Tidak ada yang lucu dari kalimat dokter Kaliandra barusan, namun bodohnya aku justru tertawa mendengarnya persis seperti gambaran yang baru saja dia katakan. Tawa dan tangis bercampur menjadi satu hingga aku sendiri sulit membedakan rasa apa yang tengah aku rasakan sekarang ini karena benar-benar campur aduk tidak karuan.
Diantara kalian pasti ada yang pernah berada di posisi yang sama sepertiku sekarang.

Kuraih tisu yang diulurkan oleh dokter Kaliandra ini dan menyusut air mataku, perlahan tangisku mulai menghilang meski sesekali aku masih sesenggukan, kalimat receh dokter Kaliandra ini sedikit menghiburku. Entah bagaimana penampilanku sekarang, mungkin penampilan paripurna saat aku pergi tadi sudah berantakan karena tangis hebohku barusan.
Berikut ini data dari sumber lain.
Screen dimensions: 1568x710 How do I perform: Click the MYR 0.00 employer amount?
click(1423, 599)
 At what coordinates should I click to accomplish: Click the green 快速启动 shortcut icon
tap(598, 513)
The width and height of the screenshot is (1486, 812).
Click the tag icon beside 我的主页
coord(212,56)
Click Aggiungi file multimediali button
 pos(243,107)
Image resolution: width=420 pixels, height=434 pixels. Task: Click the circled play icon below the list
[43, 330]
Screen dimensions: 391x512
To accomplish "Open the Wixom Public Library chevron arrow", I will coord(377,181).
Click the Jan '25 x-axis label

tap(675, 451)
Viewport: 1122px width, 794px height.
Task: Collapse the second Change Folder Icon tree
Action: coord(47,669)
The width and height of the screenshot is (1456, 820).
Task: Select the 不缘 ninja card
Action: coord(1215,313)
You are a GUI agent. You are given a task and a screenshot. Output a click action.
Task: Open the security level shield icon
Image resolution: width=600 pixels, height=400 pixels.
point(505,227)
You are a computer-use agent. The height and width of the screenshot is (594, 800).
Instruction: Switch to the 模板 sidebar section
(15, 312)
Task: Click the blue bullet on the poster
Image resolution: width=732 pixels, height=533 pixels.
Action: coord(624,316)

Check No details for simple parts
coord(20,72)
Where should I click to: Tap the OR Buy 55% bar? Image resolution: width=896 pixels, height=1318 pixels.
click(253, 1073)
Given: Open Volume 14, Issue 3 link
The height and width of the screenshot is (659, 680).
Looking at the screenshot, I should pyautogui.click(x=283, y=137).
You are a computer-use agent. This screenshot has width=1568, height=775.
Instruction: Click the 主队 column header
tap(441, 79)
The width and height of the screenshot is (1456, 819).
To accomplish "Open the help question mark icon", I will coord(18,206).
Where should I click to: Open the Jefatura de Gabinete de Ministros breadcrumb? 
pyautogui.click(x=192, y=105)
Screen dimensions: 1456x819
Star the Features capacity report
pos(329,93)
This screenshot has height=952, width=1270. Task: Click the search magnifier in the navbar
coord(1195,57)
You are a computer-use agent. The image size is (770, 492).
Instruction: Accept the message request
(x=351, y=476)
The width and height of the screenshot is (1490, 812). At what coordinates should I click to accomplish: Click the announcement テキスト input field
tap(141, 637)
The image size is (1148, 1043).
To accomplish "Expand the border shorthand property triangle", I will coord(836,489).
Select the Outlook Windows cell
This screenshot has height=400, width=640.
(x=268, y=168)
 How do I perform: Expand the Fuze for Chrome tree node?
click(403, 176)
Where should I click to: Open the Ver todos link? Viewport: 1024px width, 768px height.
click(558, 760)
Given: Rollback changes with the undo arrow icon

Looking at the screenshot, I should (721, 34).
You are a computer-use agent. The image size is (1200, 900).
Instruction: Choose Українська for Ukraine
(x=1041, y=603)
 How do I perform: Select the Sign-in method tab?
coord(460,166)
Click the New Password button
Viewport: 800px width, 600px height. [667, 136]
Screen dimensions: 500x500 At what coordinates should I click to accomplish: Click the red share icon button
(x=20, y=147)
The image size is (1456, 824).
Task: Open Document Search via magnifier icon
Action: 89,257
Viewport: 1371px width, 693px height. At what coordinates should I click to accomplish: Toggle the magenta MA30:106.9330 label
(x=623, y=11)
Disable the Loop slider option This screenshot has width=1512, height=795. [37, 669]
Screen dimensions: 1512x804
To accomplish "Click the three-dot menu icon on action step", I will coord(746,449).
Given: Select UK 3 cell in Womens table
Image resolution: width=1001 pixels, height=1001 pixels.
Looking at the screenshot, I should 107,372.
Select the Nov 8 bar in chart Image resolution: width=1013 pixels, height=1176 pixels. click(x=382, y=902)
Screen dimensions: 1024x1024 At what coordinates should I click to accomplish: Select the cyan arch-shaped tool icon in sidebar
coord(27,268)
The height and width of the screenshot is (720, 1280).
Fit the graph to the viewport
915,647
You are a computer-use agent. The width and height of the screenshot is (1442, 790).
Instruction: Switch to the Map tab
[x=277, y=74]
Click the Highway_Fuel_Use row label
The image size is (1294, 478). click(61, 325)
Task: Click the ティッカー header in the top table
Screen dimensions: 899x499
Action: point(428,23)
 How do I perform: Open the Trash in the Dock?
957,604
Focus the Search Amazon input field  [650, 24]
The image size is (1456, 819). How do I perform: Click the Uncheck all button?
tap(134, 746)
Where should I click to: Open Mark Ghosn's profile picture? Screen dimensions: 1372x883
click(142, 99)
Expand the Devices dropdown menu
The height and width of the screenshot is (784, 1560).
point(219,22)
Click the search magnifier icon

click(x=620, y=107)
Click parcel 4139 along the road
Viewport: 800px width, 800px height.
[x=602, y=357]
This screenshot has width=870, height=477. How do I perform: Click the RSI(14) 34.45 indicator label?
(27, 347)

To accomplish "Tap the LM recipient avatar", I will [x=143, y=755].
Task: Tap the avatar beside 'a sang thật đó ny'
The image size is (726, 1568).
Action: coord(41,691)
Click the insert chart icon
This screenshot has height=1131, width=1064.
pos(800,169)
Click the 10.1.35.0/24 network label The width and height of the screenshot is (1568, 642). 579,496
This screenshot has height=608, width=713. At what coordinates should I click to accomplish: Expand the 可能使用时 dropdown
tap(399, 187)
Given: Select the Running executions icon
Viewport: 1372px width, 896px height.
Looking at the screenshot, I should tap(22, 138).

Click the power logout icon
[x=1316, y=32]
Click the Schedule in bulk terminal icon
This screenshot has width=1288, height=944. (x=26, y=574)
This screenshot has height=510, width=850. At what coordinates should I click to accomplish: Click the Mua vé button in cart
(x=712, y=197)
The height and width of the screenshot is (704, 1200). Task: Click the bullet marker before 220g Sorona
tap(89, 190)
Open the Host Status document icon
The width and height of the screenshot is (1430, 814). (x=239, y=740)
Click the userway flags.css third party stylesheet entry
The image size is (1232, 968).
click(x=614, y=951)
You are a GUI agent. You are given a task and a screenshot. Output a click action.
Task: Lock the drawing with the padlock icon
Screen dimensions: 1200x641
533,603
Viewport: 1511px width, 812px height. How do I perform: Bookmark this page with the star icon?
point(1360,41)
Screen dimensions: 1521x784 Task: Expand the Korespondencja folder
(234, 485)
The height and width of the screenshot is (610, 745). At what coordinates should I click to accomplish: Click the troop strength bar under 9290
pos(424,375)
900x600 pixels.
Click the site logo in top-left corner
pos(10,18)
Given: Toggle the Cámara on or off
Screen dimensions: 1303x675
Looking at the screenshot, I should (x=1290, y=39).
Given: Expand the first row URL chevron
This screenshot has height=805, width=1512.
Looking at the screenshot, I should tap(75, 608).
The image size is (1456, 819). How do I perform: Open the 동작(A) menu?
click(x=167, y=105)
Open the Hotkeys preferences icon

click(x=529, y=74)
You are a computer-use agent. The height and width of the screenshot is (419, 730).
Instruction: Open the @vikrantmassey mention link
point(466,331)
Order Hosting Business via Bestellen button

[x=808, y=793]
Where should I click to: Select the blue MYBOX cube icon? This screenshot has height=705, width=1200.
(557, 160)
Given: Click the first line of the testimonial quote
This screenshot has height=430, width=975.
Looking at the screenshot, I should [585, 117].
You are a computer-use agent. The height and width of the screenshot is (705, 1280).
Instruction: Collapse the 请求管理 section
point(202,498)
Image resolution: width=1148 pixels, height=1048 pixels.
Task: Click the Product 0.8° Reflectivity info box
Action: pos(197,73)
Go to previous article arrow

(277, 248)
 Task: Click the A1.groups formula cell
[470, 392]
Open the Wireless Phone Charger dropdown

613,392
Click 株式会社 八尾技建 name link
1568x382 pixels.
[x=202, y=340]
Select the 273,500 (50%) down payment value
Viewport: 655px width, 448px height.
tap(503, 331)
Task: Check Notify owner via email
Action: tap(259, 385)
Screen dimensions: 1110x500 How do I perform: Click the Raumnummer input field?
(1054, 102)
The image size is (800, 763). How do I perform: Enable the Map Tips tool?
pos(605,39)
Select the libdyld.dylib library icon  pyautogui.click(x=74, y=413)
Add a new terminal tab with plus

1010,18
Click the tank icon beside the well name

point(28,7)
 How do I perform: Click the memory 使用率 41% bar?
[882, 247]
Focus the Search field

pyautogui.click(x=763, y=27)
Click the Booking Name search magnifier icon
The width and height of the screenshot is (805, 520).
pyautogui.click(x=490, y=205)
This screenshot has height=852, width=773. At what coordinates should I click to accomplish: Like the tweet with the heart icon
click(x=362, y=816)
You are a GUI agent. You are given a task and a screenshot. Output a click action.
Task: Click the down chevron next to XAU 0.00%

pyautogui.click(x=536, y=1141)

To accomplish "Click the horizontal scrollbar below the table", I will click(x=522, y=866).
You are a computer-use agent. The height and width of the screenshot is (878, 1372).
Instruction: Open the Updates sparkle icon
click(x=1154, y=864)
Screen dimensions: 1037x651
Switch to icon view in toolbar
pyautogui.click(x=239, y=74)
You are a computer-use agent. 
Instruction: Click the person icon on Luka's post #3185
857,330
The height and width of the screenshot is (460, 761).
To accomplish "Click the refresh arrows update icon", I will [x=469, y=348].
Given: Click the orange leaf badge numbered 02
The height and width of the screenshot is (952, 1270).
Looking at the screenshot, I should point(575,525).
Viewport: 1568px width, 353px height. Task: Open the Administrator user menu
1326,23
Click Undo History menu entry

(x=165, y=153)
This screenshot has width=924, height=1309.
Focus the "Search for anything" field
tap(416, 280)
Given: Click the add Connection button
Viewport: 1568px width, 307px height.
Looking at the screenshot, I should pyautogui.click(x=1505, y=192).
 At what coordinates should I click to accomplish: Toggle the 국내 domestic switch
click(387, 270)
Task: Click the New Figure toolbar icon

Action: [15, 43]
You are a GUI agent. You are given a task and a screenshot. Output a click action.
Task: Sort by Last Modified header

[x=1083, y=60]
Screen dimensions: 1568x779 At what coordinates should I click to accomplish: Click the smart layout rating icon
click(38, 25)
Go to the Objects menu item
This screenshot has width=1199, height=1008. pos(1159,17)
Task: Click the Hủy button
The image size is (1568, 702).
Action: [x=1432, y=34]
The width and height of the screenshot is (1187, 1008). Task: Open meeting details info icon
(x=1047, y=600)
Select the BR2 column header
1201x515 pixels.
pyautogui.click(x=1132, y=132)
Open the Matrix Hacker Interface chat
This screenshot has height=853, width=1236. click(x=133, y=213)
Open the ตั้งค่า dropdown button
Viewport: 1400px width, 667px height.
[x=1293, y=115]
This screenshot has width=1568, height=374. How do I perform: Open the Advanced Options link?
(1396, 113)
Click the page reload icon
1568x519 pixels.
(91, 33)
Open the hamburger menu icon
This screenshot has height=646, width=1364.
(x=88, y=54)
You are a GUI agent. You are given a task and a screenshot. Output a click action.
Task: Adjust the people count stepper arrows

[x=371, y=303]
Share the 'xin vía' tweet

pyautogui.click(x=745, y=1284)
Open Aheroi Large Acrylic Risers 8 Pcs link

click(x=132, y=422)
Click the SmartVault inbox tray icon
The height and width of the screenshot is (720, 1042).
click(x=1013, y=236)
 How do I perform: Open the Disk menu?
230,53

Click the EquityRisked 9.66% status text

"Sebenarnya hal-hal kayak gini bukan sekali ini terjadi, dok. Dokter pasti sudah dengar kan tadi kalau kembaran saya itu memang dari dulu selalu merebut apa yang saya miliki. Bukan cuma mainan, atau barang tapi sampai pada laki-laki yang bersama saya." Semua curahan hati ini meluncur begitu saja, mendapati dokter Kalindra terdiam sembari menatapku, aku seperti mendapatkan lampu hijau tentang dia yang mendengarkan segala keluh kesahku hingga tanpa tahu diri sama sekali aku melanjutkan menumpahkan segala unek-unek yang mengganjal. "Juna, dia bukan pria pertama yang kembaran saya ambil, tapi sekarang tidak tahu kenapa saya tidak bisa Legowo seperti biasanya. Saya marah apalagi orangtua saya yang terus menerus membelanya. Terkesan kekanakan, tapi saya hanya ingin orangtua saya melihat jika disini yang terluka itu saya. Bukan malah saya yang disalahkan dan disebut sudah mempermalukan adik saya karena live streaming saya mungkin tersebar satu Indonesia."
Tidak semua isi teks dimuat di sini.